Neural Networks have taken the world of machine learning and predictive modelling in the last 5 years. Neural network have the ability to learn complex relationships in data and have been shown to work for a variety of applications from finance to robotics. Inspired by the human brain, Neural Networks work on the principle of signal transmission from one neuron to the other. Neural networks comprise of mainly three types of node layers — an input layer, one or more hidden layers, and an output layer. Each node is an artificial neuron which connects to another using a nonlinear function and has an associated weight and threshold. The neuron is activated only if the output is above the specified threshold value. This is how the data is passed along to the next layer of the network.
Toshiba GridDB is a highly scalable database optimized for IoT and Big Data. GridDB lets us collect, store and query large amount of data easily. Moreover, GridDB is highly scalable and ensures high reliability, as a result it can server as a great database for neural networks training and inference. Installing GridDB is pretty simple, and is well documented here. To checkout the python-gridDB client please refer to this video.

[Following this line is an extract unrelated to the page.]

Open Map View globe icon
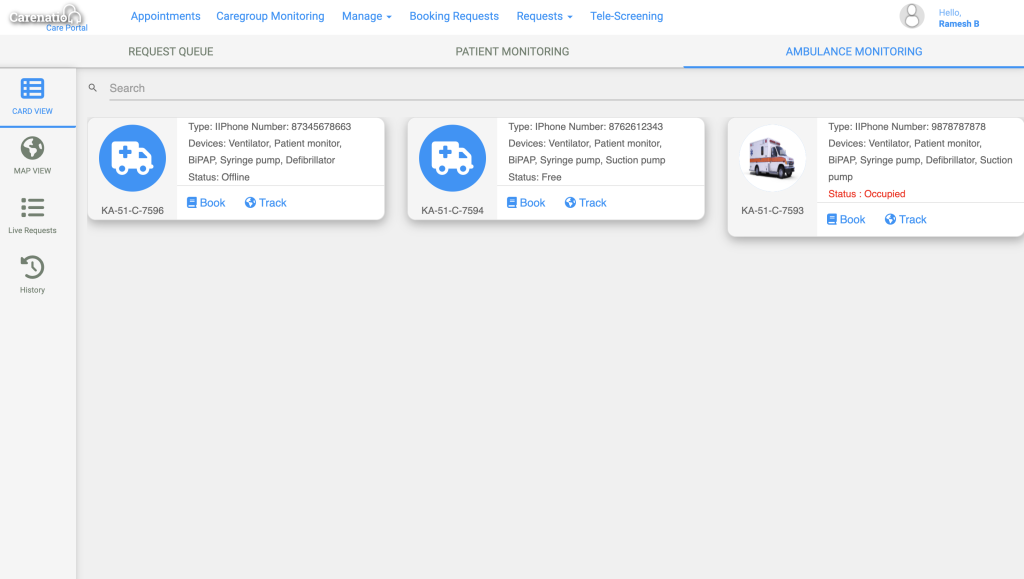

In this post we will create train a simple neural network based classification model in python with GridDB. We will use Keras, which is an easy-to-use free open source Python library for developing and evaluating deep learning models.
Setup
Let’s setup GridDB first!
Quick setup of GridDB Python Client on Ubuntu 20.04:
-
Install GridDB Download and install the deb from here.
-
Install C client Download and install the Ubuntu from here.
-
Install requirements 1) Swig
wget https://github.com/swig/swig/archive/refs/tags/v4.0.2.tar.gz
tar xvfz v4.0.2.tar.gz
cd swig-4.0.2
./autogen.sh
./configure
make
2) Install python client
wget \
https://github.com/griddb/python_client/archive/refs/tags/0.8.4.zip
unzip . 0.8.4.zip
Make sure you have python-dev installed for the corresponding python version. We will use python 3.8 for this post.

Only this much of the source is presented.